*Task description*
Beginning at the line that contains "Task: Open the", output each line exactly through the end of the records, and drop any pictures.

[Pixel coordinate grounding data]
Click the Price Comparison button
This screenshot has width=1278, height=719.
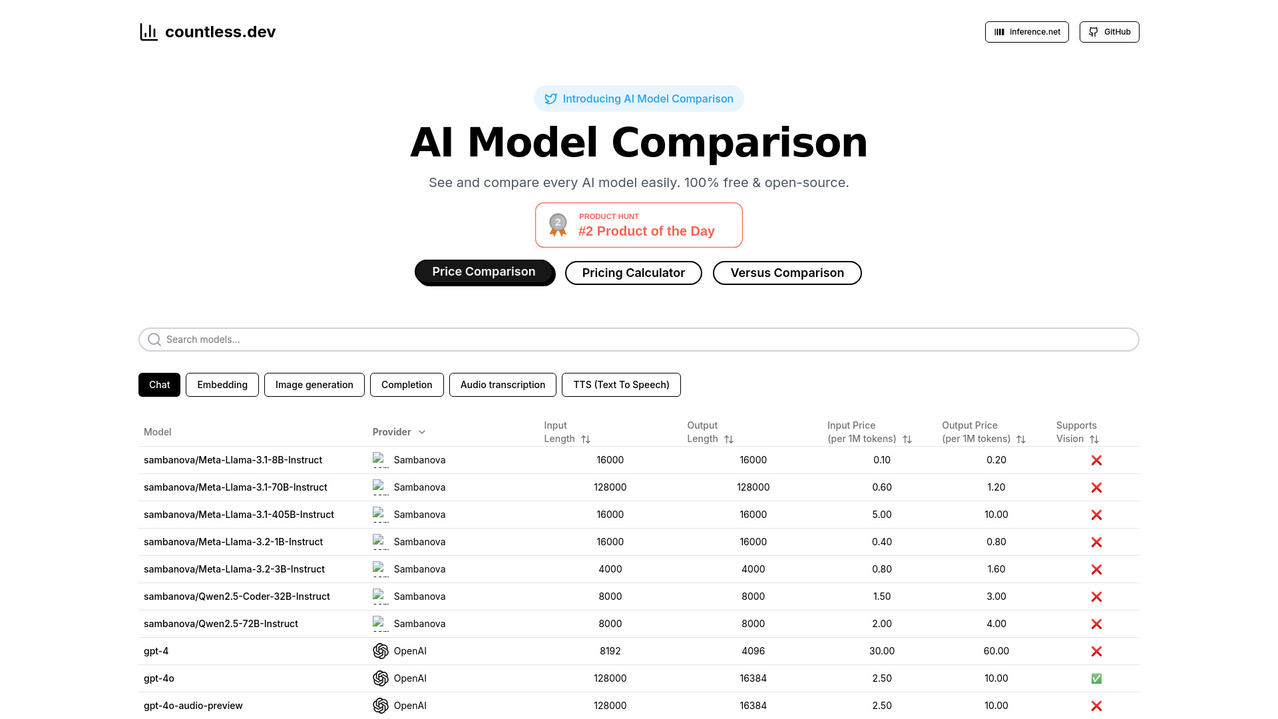click(484, 272)
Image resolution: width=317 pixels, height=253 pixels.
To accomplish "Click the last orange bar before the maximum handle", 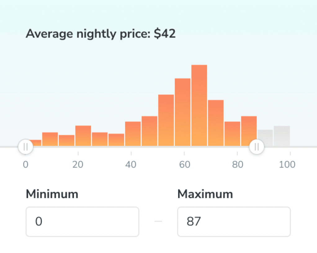I will [249, 131].
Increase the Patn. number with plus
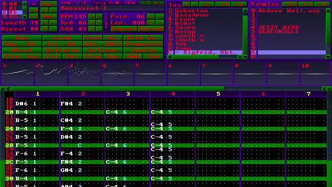This screenshot has height=187, width=332. [151, 16]
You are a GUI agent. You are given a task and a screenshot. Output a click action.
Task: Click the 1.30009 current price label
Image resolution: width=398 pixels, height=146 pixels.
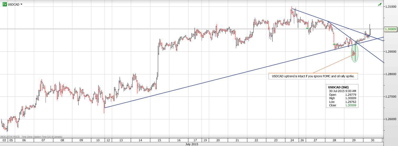pos(390,29)
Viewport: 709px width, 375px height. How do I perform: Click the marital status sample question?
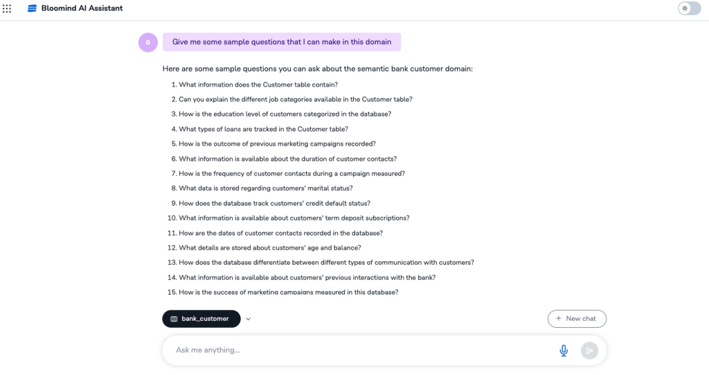coord(266,189)
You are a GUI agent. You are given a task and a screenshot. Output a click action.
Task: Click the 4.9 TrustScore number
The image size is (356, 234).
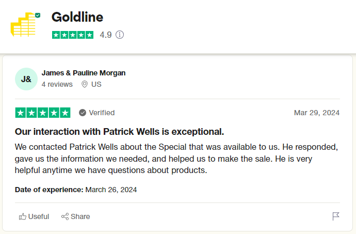click(x=106, y=35)
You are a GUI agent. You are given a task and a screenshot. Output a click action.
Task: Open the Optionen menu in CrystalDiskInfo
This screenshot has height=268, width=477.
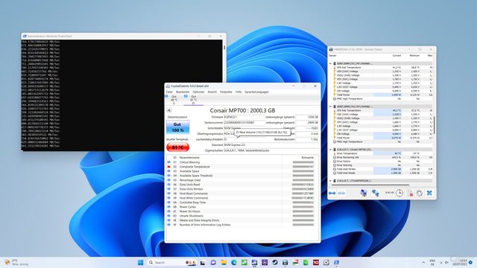tap(198, 92)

*Answer box*
Task: Open the Optionen menu in CrystalDiskInfo
This screenshot has height=268, width=477.
tap(198, 92)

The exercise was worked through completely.